| DATA FOR PROCESSING |
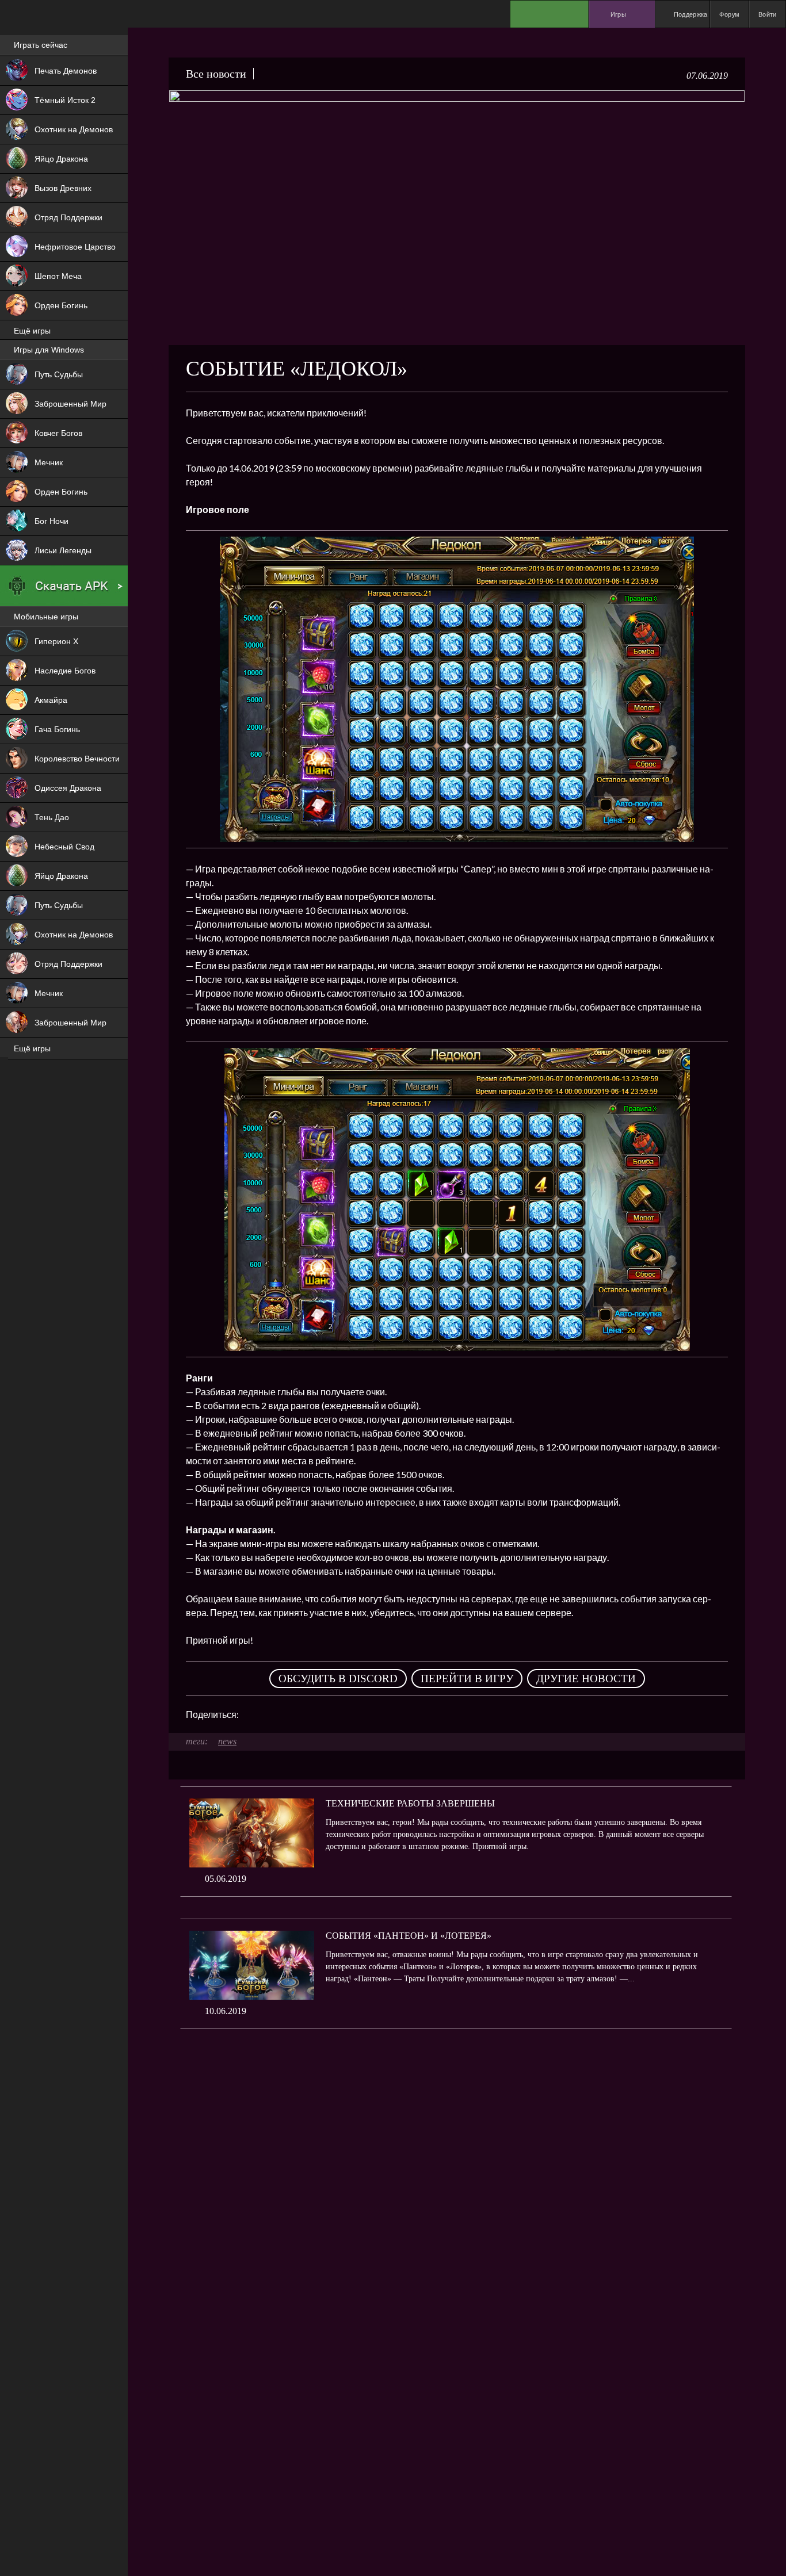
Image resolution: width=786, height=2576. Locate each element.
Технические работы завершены (410, 1803)
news (227, 1741)
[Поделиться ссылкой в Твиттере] (353, 1714)
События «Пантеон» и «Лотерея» (408, 1935)
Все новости (216, 73)
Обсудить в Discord (338, 1678)
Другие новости (586, 1678)
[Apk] (64, 586)
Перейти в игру (467, 1678)
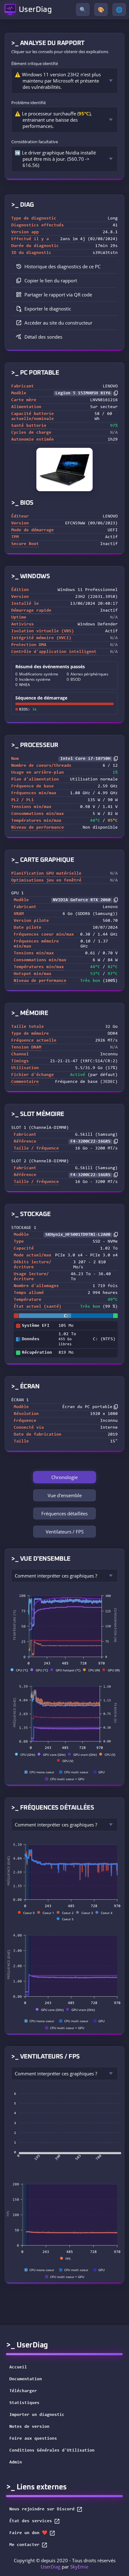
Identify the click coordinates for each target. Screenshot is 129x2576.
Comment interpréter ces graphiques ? (56, 1576)
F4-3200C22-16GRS (90, 1141)
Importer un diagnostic (36, 2415)
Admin (15, 2462)
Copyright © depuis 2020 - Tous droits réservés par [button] (65, 2563)
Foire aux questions (33, 2439)
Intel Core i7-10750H (85, 759)
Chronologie (64, 1477)
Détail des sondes (43, 337)
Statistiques (24, 2403)
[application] (64, 1628)
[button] (64, 281)
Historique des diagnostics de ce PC (62, 266)
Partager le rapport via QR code (58, 294)
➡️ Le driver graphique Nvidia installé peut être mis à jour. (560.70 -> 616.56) (55, 158)
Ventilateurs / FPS (65, 1531)
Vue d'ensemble (65, 1495)
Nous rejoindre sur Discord (42, 2509)
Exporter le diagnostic (47, 309)
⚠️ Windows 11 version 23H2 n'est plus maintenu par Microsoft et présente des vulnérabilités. (58, 80)
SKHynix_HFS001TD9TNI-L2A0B (78, 1235)
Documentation (25, 2379)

| EXERCISE GOAL |
Would you retype each line above exactly and skip every image?

| WRITTEN ANSWER |
Image resolution: width=786, height=2576. Locate each element.
Технические работы завершены (410, 1803)
news (227, 1741)
[Поделиться ссылкой в Твиттере] (353, 1714)
События «Пантеон» и «Лотерея» (408, 1935)
Все новости (216, 73)
Обсудить в Discord (338, 1678)
Другие новости (586, 1678)
[Apk] (64, 586)
Перейти в игру (467, 1678)
Identify the click coordinates for each target. Screenshot is 129x2576.
Comment interpréter ces graphiques ? (56, 1576)
F4-3200C22-16GRS (90, 1141)
Importer un diagnostic (36, 2415)
Admin (15, 2462)
Copyright © depuis 2020 - Tous droits réservés par [button] (65, 2563)
Foire aux questions (33, 2439)
Intel Core i7-10750H (85, 759)
Chronologie (64, 1477)
Détail des sondes (43, 337)
Statistiques (24, 2403)
[application] (64, 1628)
[button] (64, 281)
Historique des diagnostics de ce PC (62, 266)
Partager le rapport via QR code (58, 294)
➡️ Le driver graphique Nvidia installé peut être mis à jour. (560.70 -> 616.56) (55, 158)
Ventilateurs / FPS (65, 1531)
Vue d'ensemble (65, 1495)
Nous rejoindre sur Discord (42, 2509)
Exporter le diagnostic (47, 309)
⚠️ Windows 11 version 23H2 n'est plus maintenu par Microsoft et présente des vulnérabilités. (58, 80)
SKHynix_HFS001TD9TNI-L2A0B (78, 1235)
Documentation (25, 2379)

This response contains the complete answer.